At the start of the weekend it looked as though Ferrari would have a massive advantage over Renault. The Bridgestone tyres seemed to be spot-on, and Renault's choice of the softer Michelin didn't pay off. Taking a good look at how other Michelin runners performed - there is a genuine pooling of knowledge between the four works teams - Renault were confident that the harder tyre would be a good alternative. Despite apparently wasting a day by focusing on the harder tyre, Renault soon caught up.
"We lost a little bit on Friday," admitted Renault's director of engineering Pat Symonds, "But we had a really good day on Saturday. With just a couple of changes it worked really well, so we didn't lose as much as we might have done."
Nevertheless, there was no way that Renault could match Ferrari's one-lap pace, and the advantage was such that it seemed that the red cars could annex the front row and still have a fuel load to run further in the race.
Except thanks to the safety car, we never saw how the fuel mileage would have unfolded, and the Ferraris didn't line up in their expected order.

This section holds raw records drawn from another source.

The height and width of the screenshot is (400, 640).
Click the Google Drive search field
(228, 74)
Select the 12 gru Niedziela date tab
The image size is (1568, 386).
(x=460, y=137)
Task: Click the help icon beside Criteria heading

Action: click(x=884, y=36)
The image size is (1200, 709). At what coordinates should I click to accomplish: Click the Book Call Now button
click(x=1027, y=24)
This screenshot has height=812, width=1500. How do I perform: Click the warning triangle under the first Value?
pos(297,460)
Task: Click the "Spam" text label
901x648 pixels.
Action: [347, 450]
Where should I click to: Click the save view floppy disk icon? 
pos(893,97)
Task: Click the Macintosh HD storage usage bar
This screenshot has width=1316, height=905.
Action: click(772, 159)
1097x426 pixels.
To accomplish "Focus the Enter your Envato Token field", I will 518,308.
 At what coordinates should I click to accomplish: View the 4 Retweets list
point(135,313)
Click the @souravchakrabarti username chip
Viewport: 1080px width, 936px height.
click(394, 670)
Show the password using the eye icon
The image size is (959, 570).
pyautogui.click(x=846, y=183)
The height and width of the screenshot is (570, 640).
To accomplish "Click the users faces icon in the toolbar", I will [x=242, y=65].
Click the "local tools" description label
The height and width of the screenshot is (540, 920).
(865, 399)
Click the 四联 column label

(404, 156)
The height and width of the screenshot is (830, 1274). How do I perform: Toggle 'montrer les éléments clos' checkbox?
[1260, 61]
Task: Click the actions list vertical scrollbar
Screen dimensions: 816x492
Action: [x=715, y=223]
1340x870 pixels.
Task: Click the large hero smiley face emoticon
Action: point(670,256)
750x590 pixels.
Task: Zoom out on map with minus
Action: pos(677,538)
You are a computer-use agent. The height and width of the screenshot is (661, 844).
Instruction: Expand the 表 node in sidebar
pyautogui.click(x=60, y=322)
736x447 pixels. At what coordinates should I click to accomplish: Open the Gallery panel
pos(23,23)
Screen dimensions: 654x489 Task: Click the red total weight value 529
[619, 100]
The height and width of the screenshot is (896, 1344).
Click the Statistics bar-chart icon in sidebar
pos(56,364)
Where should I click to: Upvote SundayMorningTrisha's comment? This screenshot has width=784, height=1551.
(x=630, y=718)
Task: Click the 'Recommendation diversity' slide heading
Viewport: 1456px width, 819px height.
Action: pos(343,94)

Schumacher simply got it wrong in qualifying, making a big mistake on his first set of new tyres and a slightly less serious one on his second, from which he still managed to recover second place. Stuck on the dirty side of the grid, and with both Renaults behind him, he was always going to have an exciting first corner.
Pole-sitter Felipe Massa couldn't exactly move over and say 'After you', as the Renaults were bound to be right there, and he was probably quite surprised at how close Schumacher got to him, the German having successfully edged out the blue and yellow cars.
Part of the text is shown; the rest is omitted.